I have been reading Jean Houston’s book ‘The Search for the Beloved’. She writes that such an injury can eventually lead to a time when “new questions begin to be asked about who we are in our depths.” Her words remind me of what lies at the centre of my work as a psychotherapist: that the woundings you have endured “may contain the seeds of healing and transformation”.
Many people think that working with a psychotherapist is a path to healing, as in being ‘fixed’. It is a path to healing but not in the way that the science of medicine has taught us to think of being mended. The events and relationships that have hurt us have left their mark and that mark, that wound, will always be a part of us now. It is possible to see the wound, however, as a choice point, a watershed, when healing equates with transformation and adds something to your life instead of taking something away. Hard to believe, I know. We may think of it as a path to ‘whole-ing’ rather than healing. You are probably familiar with the term “hale and hearty” which we use to describe someone in excellent health. In Old English the word ‘hale’ meant ‘whole’. To strive for wholeness is a good way to live a life, I think.

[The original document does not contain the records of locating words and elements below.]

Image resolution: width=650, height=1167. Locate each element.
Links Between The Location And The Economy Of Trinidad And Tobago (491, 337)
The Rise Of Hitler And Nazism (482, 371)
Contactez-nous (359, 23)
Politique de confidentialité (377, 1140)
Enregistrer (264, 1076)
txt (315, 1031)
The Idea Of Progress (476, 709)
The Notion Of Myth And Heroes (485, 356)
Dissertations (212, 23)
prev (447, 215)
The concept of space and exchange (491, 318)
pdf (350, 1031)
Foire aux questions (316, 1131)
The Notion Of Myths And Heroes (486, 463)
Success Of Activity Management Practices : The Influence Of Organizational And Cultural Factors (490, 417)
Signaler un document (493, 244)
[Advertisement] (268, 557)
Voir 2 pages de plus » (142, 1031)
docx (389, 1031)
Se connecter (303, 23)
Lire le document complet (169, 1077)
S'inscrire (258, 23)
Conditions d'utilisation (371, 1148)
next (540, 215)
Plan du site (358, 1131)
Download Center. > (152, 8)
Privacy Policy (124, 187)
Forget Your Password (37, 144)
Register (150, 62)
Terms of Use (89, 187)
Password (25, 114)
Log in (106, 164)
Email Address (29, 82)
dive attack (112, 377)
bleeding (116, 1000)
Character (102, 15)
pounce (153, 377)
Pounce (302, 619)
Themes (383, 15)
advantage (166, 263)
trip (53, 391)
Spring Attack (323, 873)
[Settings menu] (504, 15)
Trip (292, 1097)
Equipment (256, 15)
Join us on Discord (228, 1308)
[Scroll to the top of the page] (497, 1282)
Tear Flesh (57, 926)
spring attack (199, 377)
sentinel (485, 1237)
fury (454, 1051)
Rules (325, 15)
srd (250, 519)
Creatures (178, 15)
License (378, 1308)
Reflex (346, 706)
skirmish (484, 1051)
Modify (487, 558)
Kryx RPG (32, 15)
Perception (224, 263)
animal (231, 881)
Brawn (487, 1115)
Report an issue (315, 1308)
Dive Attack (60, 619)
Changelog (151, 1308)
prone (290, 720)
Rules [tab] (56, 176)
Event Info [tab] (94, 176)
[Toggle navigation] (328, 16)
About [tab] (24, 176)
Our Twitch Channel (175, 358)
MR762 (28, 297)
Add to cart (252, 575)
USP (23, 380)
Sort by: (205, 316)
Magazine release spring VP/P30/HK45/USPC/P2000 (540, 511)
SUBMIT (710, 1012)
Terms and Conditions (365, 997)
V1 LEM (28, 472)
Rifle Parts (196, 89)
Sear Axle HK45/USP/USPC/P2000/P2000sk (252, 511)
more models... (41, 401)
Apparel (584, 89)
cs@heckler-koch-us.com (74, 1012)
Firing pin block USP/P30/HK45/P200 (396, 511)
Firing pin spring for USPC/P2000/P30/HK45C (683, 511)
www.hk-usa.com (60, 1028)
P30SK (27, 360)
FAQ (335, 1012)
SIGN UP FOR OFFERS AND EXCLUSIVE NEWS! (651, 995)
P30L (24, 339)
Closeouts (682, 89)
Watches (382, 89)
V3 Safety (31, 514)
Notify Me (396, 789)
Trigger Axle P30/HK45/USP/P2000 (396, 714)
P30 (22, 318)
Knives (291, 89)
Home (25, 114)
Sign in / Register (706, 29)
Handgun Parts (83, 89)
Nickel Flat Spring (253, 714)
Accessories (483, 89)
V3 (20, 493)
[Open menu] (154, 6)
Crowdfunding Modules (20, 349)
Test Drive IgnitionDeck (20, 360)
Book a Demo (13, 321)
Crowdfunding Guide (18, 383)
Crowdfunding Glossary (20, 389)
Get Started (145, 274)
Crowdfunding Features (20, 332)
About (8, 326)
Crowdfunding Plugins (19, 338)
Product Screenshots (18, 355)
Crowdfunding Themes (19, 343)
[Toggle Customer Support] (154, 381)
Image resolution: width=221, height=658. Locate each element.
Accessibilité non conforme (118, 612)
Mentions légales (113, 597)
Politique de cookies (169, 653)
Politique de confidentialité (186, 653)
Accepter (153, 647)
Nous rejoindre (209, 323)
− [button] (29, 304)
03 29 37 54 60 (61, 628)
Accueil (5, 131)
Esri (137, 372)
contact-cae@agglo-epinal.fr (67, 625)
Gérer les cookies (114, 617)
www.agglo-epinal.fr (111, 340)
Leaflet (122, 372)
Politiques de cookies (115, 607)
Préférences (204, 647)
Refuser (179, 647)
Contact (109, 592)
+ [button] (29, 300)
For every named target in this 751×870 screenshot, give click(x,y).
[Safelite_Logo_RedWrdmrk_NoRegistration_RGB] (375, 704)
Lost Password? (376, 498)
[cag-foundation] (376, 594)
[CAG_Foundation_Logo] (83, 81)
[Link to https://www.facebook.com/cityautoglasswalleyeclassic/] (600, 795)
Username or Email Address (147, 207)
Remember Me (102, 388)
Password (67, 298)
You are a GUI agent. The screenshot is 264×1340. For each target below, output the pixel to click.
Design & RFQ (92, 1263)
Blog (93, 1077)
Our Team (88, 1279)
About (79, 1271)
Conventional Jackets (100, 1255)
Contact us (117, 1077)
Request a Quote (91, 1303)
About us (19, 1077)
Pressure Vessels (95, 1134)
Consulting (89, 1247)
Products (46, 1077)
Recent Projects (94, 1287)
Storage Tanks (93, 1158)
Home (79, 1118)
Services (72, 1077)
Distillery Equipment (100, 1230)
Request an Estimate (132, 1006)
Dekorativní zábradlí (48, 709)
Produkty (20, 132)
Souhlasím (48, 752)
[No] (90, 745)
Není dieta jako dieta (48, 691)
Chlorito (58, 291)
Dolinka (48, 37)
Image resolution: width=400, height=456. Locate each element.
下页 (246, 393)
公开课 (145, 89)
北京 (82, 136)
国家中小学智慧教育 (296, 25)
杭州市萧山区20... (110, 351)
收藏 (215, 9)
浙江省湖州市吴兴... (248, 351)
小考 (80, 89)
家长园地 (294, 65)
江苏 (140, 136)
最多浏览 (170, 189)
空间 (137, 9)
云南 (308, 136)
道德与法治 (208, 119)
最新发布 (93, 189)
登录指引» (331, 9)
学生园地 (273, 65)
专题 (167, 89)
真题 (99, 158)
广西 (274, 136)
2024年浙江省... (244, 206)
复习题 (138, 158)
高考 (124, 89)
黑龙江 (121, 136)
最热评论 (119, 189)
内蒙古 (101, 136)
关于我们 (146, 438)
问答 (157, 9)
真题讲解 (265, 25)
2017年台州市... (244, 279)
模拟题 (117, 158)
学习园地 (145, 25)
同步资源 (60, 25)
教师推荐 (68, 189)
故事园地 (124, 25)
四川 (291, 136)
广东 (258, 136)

Often the choices we make as a result of such wounds paradoxically lead us into further self-harm and even to harm others. This may be seen as the effect of a wound that has not been recognized and attended to. You may feel it as anger, loneliness, grief, sadness, the need for revenge. The way to psychological, emotional, spiritual healing has as its goal the ability to transcend the wound, to no longer allow it to dominate our choices. It can be a way to a new flowering in your life, a way out of winter into spring, the “renaissance” or new dawn that Jean Houston beckons us towards.